◆ **EXERCISE INPUTS**
--- START ---

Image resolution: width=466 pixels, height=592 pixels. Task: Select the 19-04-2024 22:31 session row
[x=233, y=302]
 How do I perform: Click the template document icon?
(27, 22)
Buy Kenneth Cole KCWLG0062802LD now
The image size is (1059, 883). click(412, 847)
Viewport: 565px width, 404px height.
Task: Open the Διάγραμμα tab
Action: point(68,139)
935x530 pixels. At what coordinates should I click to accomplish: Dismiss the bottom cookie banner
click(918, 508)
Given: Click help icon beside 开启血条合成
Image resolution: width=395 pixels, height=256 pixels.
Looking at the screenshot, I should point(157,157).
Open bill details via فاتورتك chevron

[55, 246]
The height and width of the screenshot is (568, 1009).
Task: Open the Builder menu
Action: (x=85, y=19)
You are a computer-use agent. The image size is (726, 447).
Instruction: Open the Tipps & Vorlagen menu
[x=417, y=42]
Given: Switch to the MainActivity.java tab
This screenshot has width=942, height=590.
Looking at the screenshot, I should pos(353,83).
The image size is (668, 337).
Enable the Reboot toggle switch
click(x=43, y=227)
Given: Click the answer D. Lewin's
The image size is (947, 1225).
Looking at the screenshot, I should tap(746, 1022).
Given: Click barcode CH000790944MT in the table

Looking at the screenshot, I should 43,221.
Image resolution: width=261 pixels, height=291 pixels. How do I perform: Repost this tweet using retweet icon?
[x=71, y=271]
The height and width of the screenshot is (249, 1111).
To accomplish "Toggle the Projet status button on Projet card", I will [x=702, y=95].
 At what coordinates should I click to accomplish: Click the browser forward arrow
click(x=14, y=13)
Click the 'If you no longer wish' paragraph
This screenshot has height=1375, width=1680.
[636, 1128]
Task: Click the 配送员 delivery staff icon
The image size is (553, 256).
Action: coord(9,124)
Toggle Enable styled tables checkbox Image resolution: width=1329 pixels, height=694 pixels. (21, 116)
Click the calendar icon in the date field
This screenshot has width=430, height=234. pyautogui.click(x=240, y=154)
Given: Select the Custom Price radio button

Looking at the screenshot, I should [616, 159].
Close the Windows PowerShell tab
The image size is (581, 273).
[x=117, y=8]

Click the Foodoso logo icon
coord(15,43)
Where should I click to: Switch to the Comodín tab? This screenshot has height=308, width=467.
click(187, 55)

--- END ---

◆ **WHAT THE TASK REQUIRES**
All of the entries should be repeated word for word.

◆ **RESPONSE**
Image resolution: width=466 pixels, height=592 pixels. Task: Select the 19-04-2024 22:31 session row
[x=233, y=302]
 How do I perform: Click the template document icon?
(27, 22)
Buy Kenneth Cole KCWLG0062802LD now
The image size is (1059, 883). click(412, 847)
Viewport: 565px width, 404px height.
Task: Open the Διάγραμμα tab
Action: point(68,139)
935x530 pixels. At what coordinates should I click to accomplish: Dismiss the bottom cookie banner
click(918, 508)
Given: Click help icon beside 开启血条合成
Image resolution: width=395 pixels, height=256 pixels.
Looking at the screenshot, I should point(157,157).
Open bill details via فاتورتك chevron

[55, 246]
The height and width of the screenshot is (568, 1009).
Task: Open the Builder menu
Action: (x=85, y=19)
You are a computer-use agent. The image size is (726, 447).
Instruction: Open the Tipps & Vorlagen menu
[x=417, y=42]
Given: Switch to the MainActivity.java tab
This screenshot has width=942, height=590.
Looking at the screenshot, I should pos(353,83).
The image size is (668, 337).
Enable the Reboot toggle switch
click(x=43, y=227)
Given: Click the answer D. Lewin's
The image size is (947, 1225).
Looking at the screenshot, I should tap(746, 1022).
Given: Click barcode CH000790944MT in the table

Looking at the screenshot, I should 43,221.
Image resolution: width=261 pixels, height=291 pixels. How do I perform: Repost this tweet using retweet icon?
[x=71, y=271]
The height and width of the screenshot is (249, 1111).
To accomplish "Toggle the Projet status button on Projet card", I will [x=702, y=95].
 At what coordinates should I click to accomplish: Click the browser forward arrow
click(x=14, y=13)
Click the 'If you no longer wish' paragraph
This screenshot has height=1375, width=1680.
[636, 1128]
Task: Click the 配送员 delivery staff icon
The image size is (553, 256).
Action: coord(9,124)
Toggle Enable styled tables checkbox Image resolution: width=1329 pixels, height=694 pixels. (21, 116)
Click the calendar icon in the date field
This screenshot has width=430, height=234. pyautogui.click(x=240, y=154)
Given: Select the Custom Price radio button

Looking at the screenshot, I should [616, 159].
Close the Windows PowerShell tab
The image size is (581, 273).
[x=117, y=8]

Click the Foodoso logo icon
coord(15,43)
Where should I click to: Switch to the Comodín tab? This screenshot has height=308, width=467.
click(187, 55)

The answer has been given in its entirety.